The first treatment was found by accident, when makers of the drug now given to GIST patients realized it inhibited the mutation that causes the tumors. Birhiray said doctors have since had a lot of success treating the disease.

“This was a disease that essentially had a death sentence,” he said. “Now we have four or five drugs approved by the FDA that are used for the treatment of GIST tumors. The side effects are usually pretty manageable, and quality of life is usually excellent for most patients, irrespective of their age. It’s totally different than any other cancer you can think of that has those kinds of statistics.”

When diagnosed early and with treatment there is an average 83% survival rate for GIST.

April Lopossa with her daughters Athena, 19 months and Amelia, two weeks.

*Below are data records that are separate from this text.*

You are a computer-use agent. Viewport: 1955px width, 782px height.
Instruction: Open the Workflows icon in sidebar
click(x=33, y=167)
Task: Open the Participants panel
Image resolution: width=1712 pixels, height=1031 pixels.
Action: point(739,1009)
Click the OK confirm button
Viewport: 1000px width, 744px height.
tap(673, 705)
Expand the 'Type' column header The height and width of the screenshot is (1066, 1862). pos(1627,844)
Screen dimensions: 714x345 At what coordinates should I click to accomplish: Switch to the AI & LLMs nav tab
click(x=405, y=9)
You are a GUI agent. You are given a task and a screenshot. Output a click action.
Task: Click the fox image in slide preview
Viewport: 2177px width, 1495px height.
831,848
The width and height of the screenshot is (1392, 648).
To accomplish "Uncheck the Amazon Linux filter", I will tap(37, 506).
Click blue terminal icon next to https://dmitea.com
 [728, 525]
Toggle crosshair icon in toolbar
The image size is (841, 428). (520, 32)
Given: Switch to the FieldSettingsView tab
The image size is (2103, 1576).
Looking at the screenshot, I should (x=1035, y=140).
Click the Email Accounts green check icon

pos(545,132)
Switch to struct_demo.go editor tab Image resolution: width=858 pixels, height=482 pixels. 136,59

Lopossa said that given the size and location of her tumor, she has a medium to high risk of its returning. She will be monitored for the rest of her life.

“I don’t want to complain because it could be a lot worse, but there are days when I’m just so exhausted and worn out and I don’t want to do anything but cry,” she said.

But she stays busy, focusing on her daughters and making plans to take them to Florida next year.

In a short time, she has built a robust support network online as well as in her community. She wants to help others who might receive the same diagnosis.

“I want to able to continue raising my girls and doing the things we love — just being able to enjoy life,” she said. “I want to enjoy this time, knowing I had something that could potentially never have been found and could have killed me. You want to be with your family, friends and loved ones, making sure you are enjoying every moment possible.”